Magazine Article | March 1, 2016

The U.S. Tax Man Cometh, The U.S. Corporations Leaveth

Source: Life Science Leader

By Rob Wright, Chief Editor, Life Science Leader
Follow Me On Twitter @RfwrightLSL

Getting organized to file our annual household tax return, I ponder how we as a society have allowed the U.S. federal tax code to grow so complex that it requires 13 miles of paper to contain it. For an employee it can be easy to forget the number of hurdles entrepreneurs overcome to found the businesses that pay the wages we use to provide for our families. Do you think that when Peter Hecht, the CEO of Ironwood Pharmaceuticals and subject of this month's cover feature, first set out to build a sustainable pharmaceutical company back in 1998, he and his cofounders truly understood the challenges that lay before them? We're not just talking about spending a million dollars to file an NDA (new drug aspplication) plus a few hundred million more in R&D. What about taxes (e.g., federal and state unemployment, social security, Medicare, and net investment income taxes)? If ever profitable, the company faces paying either an alternative minimum tax (AMT) or the third highest corporate tax rate in the world (i.e., 39 percent). Oh, let's not forget that once your company reaches a certain size you'll also need to provide health insurance. Early clinical trial success for a lifesaving drug may result in folks demanding inclusion on grounds of compassionate use. Finally, if fortunate enough to get a drug developed and approved, however it's priced, it is likely to face significant political and public scrutiny.

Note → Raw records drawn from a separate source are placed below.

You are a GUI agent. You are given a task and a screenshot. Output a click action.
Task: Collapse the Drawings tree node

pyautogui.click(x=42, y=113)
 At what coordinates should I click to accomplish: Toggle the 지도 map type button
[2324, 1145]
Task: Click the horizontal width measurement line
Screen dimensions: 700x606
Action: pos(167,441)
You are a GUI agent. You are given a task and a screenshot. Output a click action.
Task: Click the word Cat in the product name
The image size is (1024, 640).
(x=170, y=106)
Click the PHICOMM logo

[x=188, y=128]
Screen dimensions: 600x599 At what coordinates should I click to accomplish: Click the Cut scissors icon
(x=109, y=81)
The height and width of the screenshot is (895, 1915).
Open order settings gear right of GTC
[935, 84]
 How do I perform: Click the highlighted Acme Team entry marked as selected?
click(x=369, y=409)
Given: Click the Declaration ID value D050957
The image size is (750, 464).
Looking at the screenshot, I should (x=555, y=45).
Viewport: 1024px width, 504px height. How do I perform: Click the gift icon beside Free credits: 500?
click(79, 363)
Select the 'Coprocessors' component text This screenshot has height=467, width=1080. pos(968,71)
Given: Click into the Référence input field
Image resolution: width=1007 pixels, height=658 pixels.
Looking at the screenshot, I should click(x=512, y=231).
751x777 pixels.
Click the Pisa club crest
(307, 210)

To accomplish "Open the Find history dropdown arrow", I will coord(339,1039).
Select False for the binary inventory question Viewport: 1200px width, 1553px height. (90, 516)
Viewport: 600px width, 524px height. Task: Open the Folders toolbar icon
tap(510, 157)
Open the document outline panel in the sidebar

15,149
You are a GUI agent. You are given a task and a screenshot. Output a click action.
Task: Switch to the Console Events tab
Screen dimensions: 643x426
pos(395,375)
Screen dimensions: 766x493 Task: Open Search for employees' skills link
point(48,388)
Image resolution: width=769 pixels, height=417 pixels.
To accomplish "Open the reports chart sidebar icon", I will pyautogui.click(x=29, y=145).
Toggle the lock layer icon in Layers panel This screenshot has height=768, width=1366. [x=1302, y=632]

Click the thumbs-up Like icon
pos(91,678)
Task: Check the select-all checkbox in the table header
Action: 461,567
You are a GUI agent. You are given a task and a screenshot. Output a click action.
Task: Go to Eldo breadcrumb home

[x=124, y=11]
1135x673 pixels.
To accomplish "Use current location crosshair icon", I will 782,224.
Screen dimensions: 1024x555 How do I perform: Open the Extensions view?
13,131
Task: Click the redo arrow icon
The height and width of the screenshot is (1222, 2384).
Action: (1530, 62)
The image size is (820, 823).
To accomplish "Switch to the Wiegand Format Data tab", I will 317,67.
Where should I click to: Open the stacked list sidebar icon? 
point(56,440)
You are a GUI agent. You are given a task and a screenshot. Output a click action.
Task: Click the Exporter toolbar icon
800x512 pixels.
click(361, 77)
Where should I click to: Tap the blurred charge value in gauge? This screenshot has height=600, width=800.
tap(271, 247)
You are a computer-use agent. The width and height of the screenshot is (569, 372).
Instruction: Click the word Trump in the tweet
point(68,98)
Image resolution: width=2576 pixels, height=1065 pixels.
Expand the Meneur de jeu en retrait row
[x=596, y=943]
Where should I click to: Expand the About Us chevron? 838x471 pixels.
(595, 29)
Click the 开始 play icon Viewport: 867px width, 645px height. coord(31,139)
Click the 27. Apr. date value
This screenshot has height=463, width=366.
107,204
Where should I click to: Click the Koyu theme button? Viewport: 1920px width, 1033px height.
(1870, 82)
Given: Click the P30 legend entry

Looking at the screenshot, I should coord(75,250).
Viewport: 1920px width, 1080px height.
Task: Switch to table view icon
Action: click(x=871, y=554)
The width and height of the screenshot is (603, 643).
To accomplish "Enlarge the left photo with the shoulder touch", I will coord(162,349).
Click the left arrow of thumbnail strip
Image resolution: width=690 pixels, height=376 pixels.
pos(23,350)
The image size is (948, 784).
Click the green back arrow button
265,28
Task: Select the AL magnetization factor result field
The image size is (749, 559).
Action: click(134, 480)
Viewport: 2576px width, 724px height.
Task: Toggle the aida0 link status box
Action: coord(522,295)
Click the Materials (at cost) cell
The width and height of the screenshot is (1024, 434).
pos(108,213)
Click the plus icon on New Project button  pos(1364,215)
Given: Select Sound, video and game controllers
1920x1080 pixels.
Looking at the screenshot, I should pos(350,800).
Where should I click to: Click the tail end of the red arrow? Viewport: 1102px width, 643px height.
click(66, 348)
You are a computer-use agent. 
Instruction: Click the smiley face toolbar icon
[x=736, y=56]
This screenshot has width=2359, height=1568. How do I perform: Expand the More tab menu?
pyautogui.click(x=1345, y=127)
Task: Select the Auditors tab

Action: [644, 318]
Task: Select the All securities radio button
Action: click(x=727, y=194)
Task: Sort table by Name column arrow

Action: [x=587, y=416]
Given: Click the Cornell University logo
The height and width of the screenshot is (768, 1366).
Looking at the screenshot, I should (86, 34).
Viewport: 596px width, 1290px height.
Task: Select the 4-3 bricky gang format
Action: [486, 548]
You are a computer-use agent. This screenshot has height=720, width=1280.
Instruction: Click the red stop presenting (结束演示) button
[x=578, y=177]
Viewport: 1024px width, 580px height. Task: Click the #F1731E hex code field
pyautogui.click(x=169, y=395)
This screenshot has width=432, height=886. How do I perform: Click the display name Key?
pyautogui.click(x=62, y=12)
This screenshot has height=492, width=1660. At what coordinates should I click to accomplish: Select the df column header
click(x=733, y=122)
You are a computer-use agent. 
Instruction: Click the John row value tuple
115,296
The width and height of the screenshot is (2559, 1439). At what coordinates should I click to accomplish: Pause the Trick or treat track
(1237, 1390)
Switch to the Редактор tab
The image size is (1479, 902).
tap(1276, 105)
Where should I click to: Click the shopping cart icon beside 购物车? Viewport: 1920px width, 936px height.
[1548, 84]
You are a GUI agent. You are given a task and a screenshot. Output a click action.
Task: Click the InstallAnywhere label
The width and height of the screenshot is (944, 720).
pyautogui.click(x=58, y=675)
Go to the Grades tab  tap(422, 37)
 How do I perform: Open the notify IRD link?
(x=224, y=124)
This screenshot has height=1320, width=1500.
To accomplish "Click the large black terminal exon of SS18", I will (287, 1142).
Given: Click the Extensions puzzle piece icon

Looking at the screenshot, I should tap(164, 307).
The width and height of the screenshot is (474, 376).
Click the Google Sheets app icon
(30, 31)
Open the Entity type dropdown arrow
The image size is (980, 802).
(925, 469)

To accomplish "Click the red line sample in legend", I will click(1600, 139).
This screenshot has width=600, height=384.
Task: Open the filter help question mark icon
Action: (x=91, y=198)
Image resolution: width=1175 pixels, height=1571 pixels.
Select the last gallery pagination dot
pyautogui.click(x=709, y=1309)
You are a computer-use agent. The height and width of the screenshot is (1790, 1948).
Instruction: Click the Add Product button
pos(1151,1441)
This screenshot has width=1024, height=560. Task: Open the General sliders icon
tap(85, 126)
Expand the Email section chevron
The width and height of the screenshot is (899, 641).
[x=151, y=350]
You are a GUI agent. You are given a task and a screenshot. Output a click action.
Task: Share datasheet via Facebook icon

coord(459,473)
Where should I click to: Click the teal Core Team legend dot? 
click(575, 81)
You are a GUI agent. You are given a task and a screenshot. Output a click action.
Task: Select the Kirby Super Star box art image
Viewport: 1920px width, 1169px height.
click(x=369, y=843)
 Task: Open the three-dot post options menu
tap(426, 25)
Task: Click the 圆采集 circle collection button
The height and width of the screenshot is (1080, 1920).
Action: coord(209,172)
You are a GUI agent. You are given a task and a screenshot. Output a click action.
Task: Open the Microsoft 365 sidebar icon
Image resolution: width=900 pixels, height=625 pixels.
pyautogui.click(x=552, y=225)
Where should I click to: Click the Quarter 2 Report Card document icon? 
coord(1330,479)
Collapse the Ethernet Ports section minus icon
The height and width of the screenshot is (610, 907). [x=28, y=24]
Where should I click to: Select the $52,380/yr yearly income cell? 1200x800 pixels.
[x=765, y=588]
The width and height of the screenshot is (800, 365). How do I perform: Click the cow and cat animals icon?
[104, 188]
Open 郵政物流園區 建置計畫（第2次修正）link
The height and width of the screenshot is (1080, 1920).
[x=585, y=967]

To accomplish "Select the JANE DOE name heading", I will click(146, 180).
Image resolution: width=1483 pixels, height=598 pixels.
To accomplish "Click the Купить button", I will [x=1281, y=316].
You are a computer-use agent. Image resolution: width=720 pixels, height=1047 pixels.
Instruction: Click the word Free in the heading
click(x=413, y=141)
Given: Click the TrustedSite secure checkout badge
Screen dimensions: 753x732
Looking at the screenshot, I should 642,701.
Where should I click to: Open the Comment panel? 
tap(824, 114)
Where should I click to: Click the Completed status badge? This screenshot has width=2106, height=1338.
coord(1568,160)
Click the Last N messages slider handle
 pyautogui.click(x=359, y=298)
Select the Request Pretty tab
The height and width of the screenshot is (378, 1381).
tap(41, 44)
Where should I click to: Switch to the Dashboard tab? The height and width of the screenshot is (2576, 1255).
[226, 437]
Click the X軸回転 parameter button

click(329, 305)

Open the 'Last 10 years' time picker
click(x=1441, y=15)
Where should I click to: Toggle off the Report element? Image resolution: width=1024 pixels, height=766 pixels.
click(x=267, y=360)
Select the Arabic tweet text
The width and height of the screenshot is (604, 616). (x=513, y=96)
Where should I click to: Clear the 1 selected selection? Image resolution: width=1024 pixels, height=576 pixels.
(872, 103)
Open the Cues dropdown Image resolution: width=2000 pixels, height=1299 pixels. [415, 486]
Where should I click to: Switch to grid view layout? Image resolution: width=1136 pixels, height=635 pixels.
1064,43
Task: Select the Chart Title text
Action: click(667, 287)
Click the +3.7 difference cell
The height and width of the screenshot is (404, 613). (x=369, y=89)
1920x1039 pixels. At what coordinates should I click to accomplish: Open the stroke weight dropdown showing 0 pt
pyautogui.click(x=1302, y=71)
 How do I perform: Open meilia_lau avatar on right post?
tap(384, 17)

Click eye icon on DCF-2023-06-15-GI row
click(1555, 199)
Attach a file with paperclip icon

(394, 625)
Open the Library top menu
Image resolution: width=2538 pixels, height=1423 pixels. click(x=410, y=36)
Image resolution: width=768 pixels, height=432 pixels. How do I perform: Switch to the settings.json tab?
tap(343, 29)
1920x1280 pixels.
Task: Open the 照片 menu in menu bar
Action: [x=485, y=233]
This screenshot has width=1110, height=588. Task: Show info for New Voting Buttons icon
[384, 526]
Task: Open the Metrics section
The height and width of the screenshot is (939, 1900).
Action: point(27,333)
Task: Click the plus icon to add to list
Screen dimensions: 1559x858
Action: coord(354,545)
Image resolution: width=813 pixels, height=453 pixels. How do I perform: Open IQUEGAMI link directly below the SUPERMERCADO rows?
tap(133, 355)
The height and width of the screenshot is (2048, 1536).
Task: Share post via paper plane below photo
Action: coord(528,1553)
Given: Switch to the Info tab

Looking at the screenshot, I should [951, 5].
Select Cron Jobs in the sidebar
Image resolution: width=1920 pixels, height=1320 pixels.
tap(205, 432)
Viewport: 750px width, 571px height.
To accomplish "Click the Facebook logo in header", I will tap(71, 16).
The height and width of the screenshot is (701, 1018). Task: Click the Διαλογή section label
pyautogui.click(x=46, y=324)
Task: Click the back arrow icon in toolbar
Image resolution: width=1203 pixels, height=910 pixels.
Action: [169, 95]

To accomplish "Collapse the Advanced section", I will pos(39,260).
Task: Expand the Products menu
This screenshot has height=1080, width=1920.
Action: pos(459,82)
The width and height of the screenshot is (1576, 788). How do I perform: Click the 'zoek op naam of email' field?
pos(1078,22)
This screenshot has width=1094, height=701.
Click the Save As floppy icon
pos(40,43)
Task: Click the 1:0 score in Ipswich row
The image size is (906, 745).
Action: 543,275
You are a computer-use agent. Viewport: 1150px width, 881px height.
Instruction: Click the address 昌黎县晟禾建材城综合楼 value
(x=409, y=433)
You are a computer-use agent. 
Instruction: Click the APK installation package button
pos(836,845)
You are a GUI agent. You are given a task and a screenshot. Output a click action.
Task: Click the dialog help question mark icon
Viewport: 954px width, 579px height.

Starting a business anywhere is hard. But doesn't it seem, in the land of opportunity, that starting a biotech is just a little bit harder, especially today? And for those that have succeeded, shouldn't we be trying to provide more incentives for them to stay rather than creating further disincentives that push them to leave? Since 1982, 51 U.S. companies have reincorporated in low-tax countries. But even more telling is the fact that 20 of these have happened in just the past three years — this despite 2004 legislation intended to abolish the practice! We have moved from an average of losing one company a year for 30 years, to more than six a year the past three years. In response, the Obama administration opted for a further tightening of tax-inversion rules. The result of this "Katie bar the door" mentality is the tragic loss of yet another American institution — Pfizer, a company older than 3M, Ford, GE, Coke, and Major League Baseball.

While U.S. legislators continue to enact more stringent guidelines (and penalties) for U.S. corporations seeking tax relief, Ireland has been welcoming them with a corporate tax rate of 12.5 percent — a rate less than all of the BRICs (Brazil - 34, Russia - 20, India - 34.6, and China - 25) and high-tech hubs such as Singapore (17) and Hong Kong (16.5). Heck, it's less than Lebanon (15)! Of Ireland's 20 biggest incorporated companies, 12 were founded in the U.S.; six are life science companies (Alkermes, Allergan, Endo, Jazz, Medtronic, and Perrigo). Ireland understands that the key to its continued GDP growth is policy making that encourages continued foreign direct investment (FDI). Though it was a European that first stated you can catch more flies with honey than vinegar, it was our own FDA that proved this to be true (e.g., incentive programs spur the drug development you want). To stop the current U.S. corporate exodus requires similar forward thinking, as well as your action. If you haven't written your senator or congressman, now would be a good time to do so. After all, Pfizer was as American as apple pie, and if it can leave, what other U.S. corporate giants might soon follow?